■ **Document section**:
-*-*-

[Terrapreta] Chardb and characterisation

Sean K. Barry sean.barry at juno.com
Sat Apr 19 00:21:16 CDT 2008


Hi Rex,

ASTM 1762 - the "Proximate Analysis" test for Charcoal provides 4 types of information about charcoal samples: %moisture content, %volatile matter content, "%fixed Carbon" (%fC), and %ash.  It does not discern volatile matter composition or ash composition.  It DOES require a precision lab scale and some other lab equipment; grinder, muffle oven, muffle, furnace, crucibles, etc.  Along with things like, specified genus and species, maximum pyrolysis temperature, and residence time, I think charcoal can be fairly characterized in bulk.

Other information about charcoal-in-soil, I think, might better come from after it has been in soil that has been cropped (actually in-situ).  This would be observations about what effects there are on plants growing in the Teraa Preate soil under test.  This could be observations about the effects on the soil population of microorganisms, worms, and roots, etc. growing in the soil or things like SOM and CEC lab tests of the soil samples and maybe examinations of the plant weights, roots volumes, and leaf areas of the crops growing in TP soils, etc.

Regards,

SKB
  ----- Original Message ----- 
  From: Rex Manderson<mailto:Rexm at chaotech.com.au> 
  To: brauncch at gmail.com<mailto:brauncch at gmail.com> 
  Cc: terrapreta at bioenergylists.org<mailto:terrapreta at bioenergylists.org> 
  Sent: Friday, April 18, 2008 11:50 PM
  Subject: [Terrapreta] Chardb and characterisation


  Christelle,

              I think that you will need to be encouraging further characterisation of the char to improve the value of comparison of results and methods.  The need for a quick test(s) was a key point to the Eprida presentation at the IAI conference in Australia last year.  There is not going to be much comparison between [ West Australian wheat trials ~35% C (IBI  "Improving wheat production with deep banded Oil Mallee charcoal in WA  30 Apr 07),  Wollongbar/Best Energies greenwaste biochar ~36% ( Australian Journal of Soil Research, 2007, 45, 629-634 ) ] and on the other hand [ CIAT  pots ~82% carbon  ( Biol Fertil Soils (2007) 43:699-708 )  or our own trials at ~80% carbon ( unpublished ) ].

-*-*-

■ **Data section**:
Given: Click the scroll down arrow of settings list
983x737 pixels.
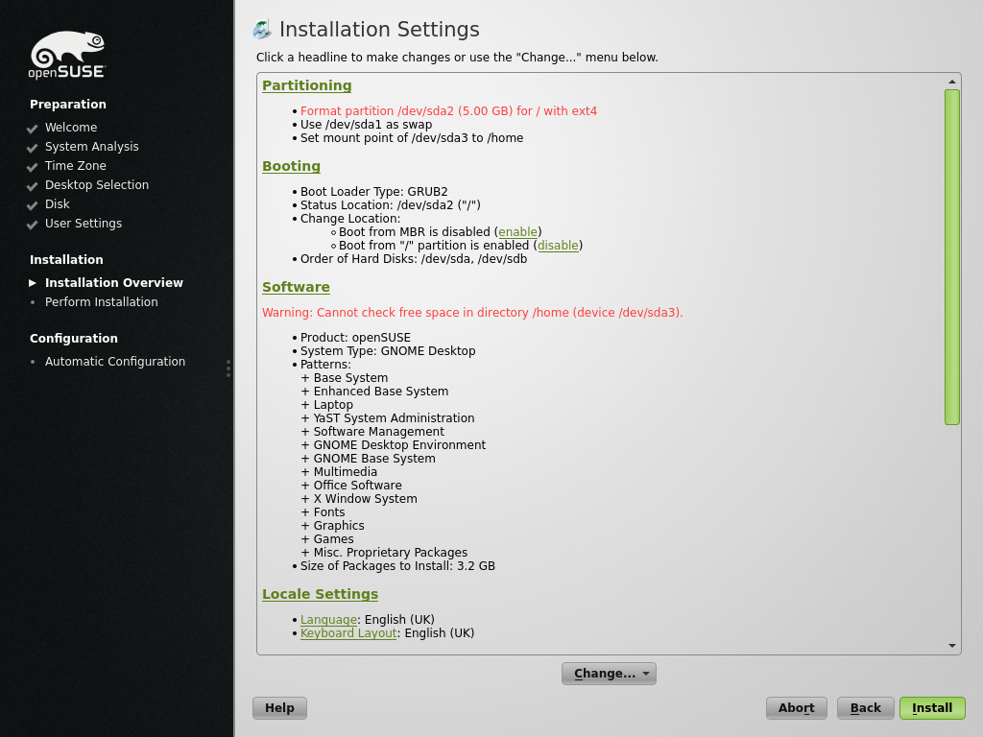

-*-*-

■ **Task set**:
(a) From the charcoal testing email, what is everything from "ASTM 1762 - the" down to "characterized in bulk.", copied word for word?
(b) Can you extend the charcoal testing email past its final sentence?
The listing has no role in this work.

■ **Written responses**:
(a)
ASTM 1762 - the "Proximate Analysis" test for Charcoal provides 4 types of information about charcoal samples: %moisture content, %volatile matter content, "%fixed Carbon" (%fC), and %ash.  It does not discern volatile matter composition or ash composition.  It DOES require a precision lab scale and some other lab equipment; grinder, muffle oven, muffle, furnace, crucibles, etc.  Along with things like, specified genus and species, maximum pyrolysis temperature, and residence time, I think charcoal can be fairly characterized in bulk.

(b)
   

  I understand that analytical chemical tests are not available to many who may wish to contribute.  My suggestion is that we start at least discussion to identify a priority in terms of characterisation of properties, and then publish some protocols for " kitchen laboratory" approximations.

   

  For our efforts we can have total carbon content analysis done by a nearby laboratory for less than $15 per sample, so this is a basic parameter.  Please consider adding it as a specific field, together with a method text qualifier.  Eg 79% Dumas method or 85% home test.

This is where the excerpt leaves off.